====== SOURCE EXCERPT ======

Here’s a secret: if you look at the oldest myths, from all parts of the world, you see Darkness at the beginning. Whether in the Rig Veda, the Torah, the Avesta, or Egyptian texts and Babylonian tablets, or Celtic or Greek or Roman creation myths — it’s all Darkness: that vast, acausal realm, full of chaos and possibility.
And there are Things in that Darkness.
This is the part that organized religion doesn’t want you to know. Sure, we have stories about Jehovah, Jupiter, Indra and Thor helping to shape the planet and establish government, or Nebo giving us writing, or Manitou giving us corn. But those gods are young, newcomers to the world, second and third generation grandchildren of Other Beings.
Take Egypt, for example. When the Ennead came into being and helped shape the cosmos, Ammit and Apep already lurked in the quiet shadows of the Duat. Or take the Vedic Hymn of Creation – before the first deities awoke, the dragon Vritra swam in the dark uncreate (asat). In Sumer and Babylon, Tiamat and Absu personified the dark, cosmic oceans from which the rest of life emerged. The Greeks believed that Chaos bore Night, who then bore the other gods.
What’s interesting is that all these ancient Beings are monsters, really. None of them even appear human – in fact, we don’t really have descriptions for most of them, because the Dark Gods are beyond description. If anything, the oldest legends suggest that their forms were a matter of convenience, and changed with Their whim.
What is interesting is that many cultures have the Dark Gods in common. It doesn’t impress us that most cultures have a sun god, since anyone can look up in the sky and see the sun and come up with a story of some kind. Storm gods are all similar too, since we can all hear the thunder, and imagine some cloud-grey patriarch armed with a lightning spear. But the first gods are different – neverborn, uncreated, yet very much a crucial part of mythology. How is it that multiple civilizations – all of them ancient – conceived of a group of primordial, dark, shapeless-and-shape-changing beings that ruled over a dream realm of undefined time and space? There is nothing to point at and say “there’s your origin.”
Campell and Freud would say that these are myths based on the “collective unconscious”, that there was some point where humans were scared of the Dark because there were lions and tigers and bears that made it dangerous to leave the dim glow of the campfire. Sure – that makes sense, and explains why we’re scared and fascinated by the Dark for that reason. But does that explain why Darkness is our Origin story? No, it doesn’t … unless there is some truth to it. Common memories usually do point to source event or phenomenon, although the memory of the event will become distorted with time or re-telling. But when multiple mythologies of similar age tell us that there were Things that predated the gods and creation, then there’s probably a good reason for that belief. If multiple mythologies also tell us that those Things were inhuman, monstrous, chimeric — there’s probably a reason for that too.
Equally interesting is that multiple myth systems equate those Things with the origin of our species. Sure, the younger gods get the credit for making us servile, attentive, obedient. Civilized, if you will. We invented them, gave them names and titles, built temples for them – and gave them the keys to our chains. The funny thing is that no two (unrelated) myths agree on those gods – because they are cultural constructs. In other words, you can find versions of Thor in Europe, but not in China or Egypt. But you do find the Things in all of those places, quietly swimming in the Darkness. We constructed Thor — but we remember the Things.

====== RAW DATA ======

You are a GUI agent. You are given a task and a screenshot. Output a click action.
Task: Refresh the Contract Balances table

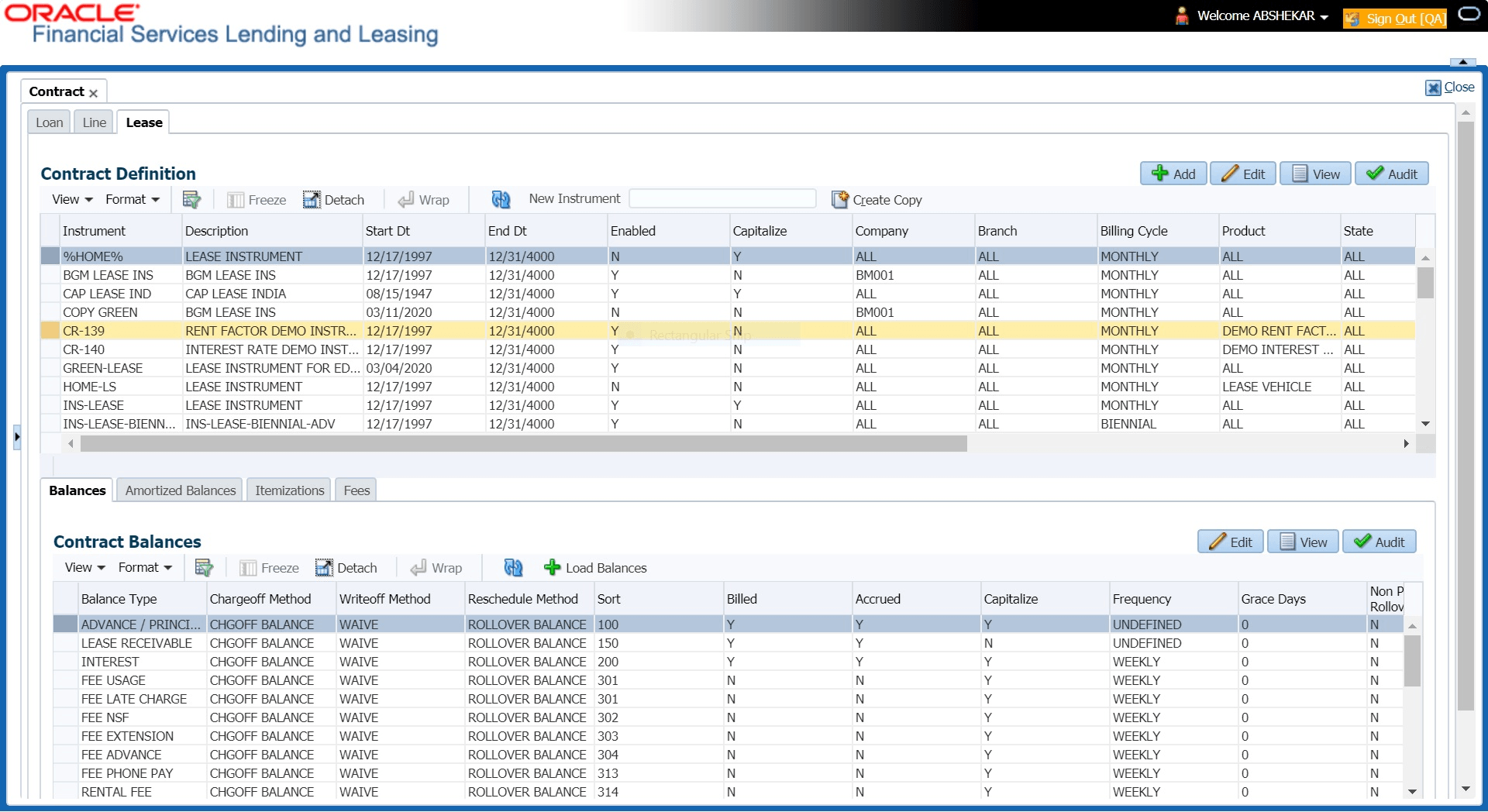coord(513,568)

======

Repeat the passage on the oldest creation myths, starting with "Here’s a secret: if" and going on through "chaos and possibility.", but switch "Darkness" to "Shadow".

**RESPONSE TO THIS TASK:**
Here’s a secret: if you look at the oldest myths, from all parts of the world, you see Shadow at the beginning. Whether in the Rig Veda, the Torah, the Avesta, or Egyptian texts and Babylonian tablets, or Celtic or Greek or Roman creation myths — it’s all Shadow: that vast, acausal realm, full of chaos and possibility.